Okay, history teachers, looking at changes over people, places, and time. That’s sort of the strategy to look at. So really looking at over time, make sure you’re going beyond the text, make sure you’re doing evidence, things like maybe you look at something in history, but you also are applying it to what would happen in today’s world with that. Oh, there’s just so many good examples. 

 

Science, biggest thing in science, we have them do all kinds of experiments. And in science, if you want to up the rigor,

 

They need to, and you can do this in a class discussion, you need to come up with topics, and students need to, and this can be in groups, come up with their own research questions, and they have to design their own experiments. Instead of us giving them an experiment, they design their own.

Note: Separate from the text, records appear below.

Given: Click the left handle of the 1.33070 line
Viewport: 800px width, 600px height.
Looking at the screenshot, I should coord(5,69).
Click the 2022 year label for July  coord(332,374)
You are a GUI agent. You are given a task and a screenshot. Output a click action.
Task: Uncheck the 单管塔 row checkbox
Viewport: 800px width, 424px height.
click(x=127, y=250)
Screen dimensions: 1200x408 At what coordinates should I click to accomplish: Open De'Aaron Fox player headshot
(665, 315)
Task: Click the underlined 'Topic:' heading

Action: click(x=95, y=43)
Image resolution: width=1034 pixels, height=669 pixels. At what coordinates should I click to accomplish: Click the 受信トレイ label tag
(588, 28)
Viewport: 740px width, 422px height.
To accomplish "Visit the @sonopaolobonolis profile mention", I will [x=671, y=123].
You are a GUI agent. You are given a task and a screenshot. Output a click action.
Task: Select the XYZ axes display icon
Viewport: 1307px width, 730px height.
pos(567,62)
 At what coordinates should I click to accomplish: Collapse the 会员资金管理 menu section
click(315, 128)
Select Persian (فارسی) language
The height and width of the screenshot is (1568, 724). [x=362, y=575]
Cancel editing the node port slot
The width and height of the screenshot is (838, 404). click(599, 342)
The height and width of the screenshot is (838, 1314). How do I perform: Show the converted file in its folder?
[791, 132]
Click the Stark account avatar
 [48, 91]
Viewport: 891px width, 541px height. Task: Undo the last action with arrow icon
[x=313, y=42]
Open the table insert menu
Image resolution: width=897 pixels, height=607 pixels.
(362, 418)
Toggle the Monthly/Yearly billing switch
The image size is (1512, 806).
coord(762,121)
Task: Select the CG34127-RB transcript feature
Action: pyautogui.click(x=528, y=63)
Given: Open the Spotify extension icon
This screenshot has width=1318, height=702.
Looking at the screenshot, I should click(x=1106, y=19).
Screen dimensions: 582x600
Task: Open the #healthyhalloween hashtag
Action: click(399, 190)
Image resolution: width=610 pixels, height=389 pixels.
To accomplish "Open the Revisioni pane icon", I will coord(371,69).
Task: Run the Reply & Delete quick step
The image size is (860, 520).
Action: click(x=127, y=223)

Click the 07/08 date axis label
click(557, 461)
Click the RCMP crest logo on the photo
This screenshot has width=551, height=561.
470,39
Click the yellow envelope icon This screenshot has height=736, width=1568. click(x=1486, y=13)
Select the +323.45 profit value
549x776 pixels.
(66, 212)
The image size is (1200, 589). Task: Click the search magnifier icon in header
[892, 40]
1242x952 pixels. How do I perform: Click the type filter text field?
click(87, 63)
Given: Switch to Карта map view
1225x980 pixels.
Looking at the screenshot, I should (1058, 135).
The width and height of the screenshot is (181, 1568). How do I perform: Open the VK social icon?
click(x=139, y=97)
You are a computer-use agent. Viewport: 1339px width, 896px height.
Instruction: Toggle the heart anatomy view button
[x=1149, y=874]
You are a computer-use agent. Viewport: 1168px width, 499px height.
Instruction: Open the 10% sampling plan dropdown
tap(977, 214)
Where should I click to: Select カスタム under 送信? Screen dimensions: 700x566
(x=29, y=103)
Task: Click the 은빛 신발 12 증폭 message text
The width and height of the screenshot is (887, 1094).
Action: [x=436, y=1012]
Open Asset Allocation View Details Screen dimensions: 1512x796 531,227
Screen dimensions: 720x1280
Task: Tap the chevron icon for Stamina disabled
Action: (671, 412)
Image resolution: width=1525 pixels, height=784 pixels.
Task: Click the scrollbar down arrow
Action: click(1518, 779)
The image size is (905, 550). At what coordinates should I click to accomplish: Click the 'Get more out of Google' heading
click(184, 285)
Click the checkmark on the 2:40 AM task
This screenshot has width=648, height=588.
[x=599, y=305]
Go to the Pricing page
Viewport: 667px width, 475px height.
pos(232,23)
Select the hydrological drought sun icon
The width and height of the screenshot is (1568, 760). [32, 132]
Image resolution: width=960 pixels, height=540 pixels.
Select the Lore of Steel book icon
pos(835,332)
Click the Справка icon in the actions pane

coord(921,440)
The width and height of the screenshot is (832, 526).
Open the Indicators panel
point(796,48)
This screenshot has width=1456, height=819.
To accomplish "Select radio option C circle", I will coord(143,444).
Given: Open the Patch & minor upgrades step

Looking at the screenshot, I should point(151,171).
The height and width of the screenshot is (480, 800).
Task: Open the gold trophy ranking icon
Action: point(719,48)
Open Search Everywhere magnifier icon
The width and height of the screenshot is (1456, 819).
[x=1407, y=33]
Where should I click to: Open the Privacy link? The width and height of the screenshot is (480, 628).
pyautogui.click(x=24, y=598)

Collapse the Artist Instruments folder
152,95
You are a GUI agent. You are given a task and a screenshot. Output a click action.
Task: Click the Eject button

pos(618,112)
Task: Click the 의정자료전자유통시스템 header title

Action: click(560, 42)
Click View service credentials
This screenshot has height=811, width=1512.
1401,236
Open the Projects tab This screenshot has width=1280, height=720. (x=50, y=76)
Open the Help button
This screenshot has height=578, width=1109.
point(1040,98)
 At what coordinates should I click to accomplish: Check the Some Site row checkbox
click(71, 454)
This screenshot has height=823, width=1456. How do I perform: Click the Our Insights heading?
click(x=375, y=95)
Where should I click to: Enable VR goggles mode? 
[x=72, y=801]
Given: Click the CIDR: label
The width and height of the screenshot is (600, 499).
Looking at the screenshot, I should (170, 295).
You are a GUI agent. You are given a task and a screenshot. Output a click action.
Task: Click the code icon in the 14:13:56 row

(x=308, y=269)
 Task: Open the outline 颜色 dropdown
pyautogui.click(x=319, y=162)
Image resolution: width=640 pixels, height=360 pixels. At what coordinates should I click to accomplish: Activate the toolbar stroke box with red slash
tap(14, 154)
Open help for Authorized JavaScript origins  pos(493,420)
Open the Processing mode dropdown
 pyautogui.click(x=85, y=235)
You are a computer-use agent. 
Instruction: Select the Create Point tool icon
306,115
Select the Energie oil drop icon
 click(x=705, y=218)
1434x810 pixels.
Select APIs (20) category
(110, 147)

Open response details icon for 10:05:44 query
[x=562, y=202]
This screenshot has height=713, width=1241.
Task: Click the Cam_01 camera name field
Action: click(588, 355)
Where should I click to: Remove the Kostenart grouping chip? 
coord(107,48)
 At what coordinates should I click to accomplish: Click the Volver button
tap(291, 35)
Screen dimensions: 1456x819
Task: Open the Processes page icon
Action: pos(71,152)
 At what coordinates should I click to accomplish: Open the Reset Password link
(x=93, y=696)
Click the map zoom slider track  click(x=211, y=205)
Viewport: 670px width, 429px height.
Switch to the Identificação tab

And then they write up their conclusion with evidence from the data and what they learned from the research. So those are two really quick ones.

 

Vicki Davis (14:27)

Mm.

 

Wow. And you have so many books that can help us on this topic. Barbara Blackburn, you just, you always teach me so much. You’re one of those podcasts that I actually re-listen to my own podcast with you on them. And I will link in the show notes to what I’ve had you on before, because I always learn so many practical things. And you know, that’s just something in these days for me as a classroom teacher is just focusing on the

 

practical.

 

what it really looks like in today’s world because so many things have changed so rapidly that we’ve got to get, get to where we’re just focusing on excellent teaching and really bringing that process back into the classroom where we are talking about what we’re trying to teach and we’re focusing on the process. So thank you Barbara Blackburn for coming on the 10 minute teacher.

 

Barbara Blackburn (15:24)

You are welcome and I know you’re going to put my website address on there which has got over 100 free resources for people so lots of stuff on the website. Thank you.

 

Vicki Davis (15:31)

Oh, that’s awesome. Awesome, thank you.